We know what moves us. To make sure we are not alone, we’ve also looked at the research and numbers and found that there are 4 items all investors look for in a pitch.

To make the point clear, first watch this video of Aaron Krause of Scrub Daddy. He is no Motherland Mogul but his pitch makes a few items easily identifiable.

The 4 items and takeaways are clear:

Enthusiasm and passion WINS

U.S. based Shark Tank investor, Barbara Cocoron, says she knows within the first 40 seconds of a founder speaking whether she will invest or not. Does your demeanor show that you are confident in your business or are you anxious and fidgety?

When you speak, are you excited about your business? Do you have a genuine passion for your vision?

Your business solves a problem and your solution is of value

Meaning, what is your value proposition? What makes your business stand out from the rest in the market.

What problem is it solving in the world?
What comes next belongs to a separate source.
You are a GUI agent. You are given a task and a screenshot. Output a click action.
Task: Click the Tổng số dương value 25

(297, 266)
How are you solving the differently from the rest of the companies in your industry? State this concisely, clearly, and early.

Your business works in the real world

Also known as proof of concept, investors want to know that there is an actual need for your product or service. Have you taken your business to market? Have you made sales? What’s your revenue for this year and/or last?
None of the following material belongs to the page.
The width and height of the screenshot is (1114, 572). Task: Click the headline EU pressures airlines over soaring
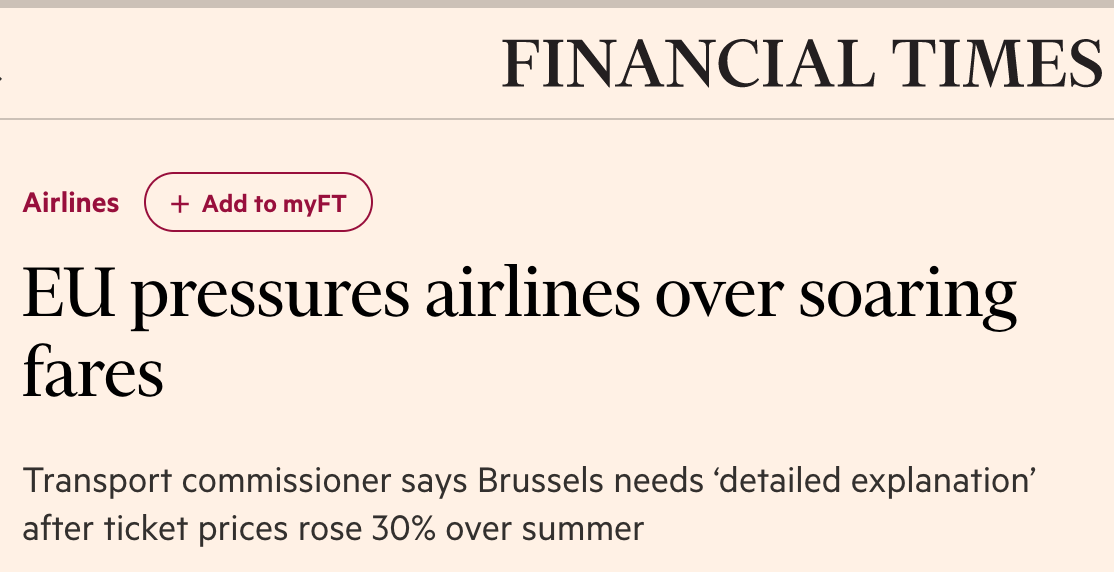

The only way to know that a business is valuable is by taking it to market and letting the people decide its value with their money.

You are the one to run the business

We all know; coming up with a business idea is easy, execution is key. Why are you the one to make the idea fly? Are you clear in your communication and can you. Have you led a business in the past? Have you taken the time to develop some of the prerequisite skills for running a business; that is, negotiation, project management.

As we see from Aaron Krause’s pitch, not every investor will be immediately wowed by your idea. All you need is one!

One investor who believes in your business, vision, and you. But, in order to bring that one right investor on board, all four items —enthusiasm, value proposition, proof of concept, and business acumen— must be present.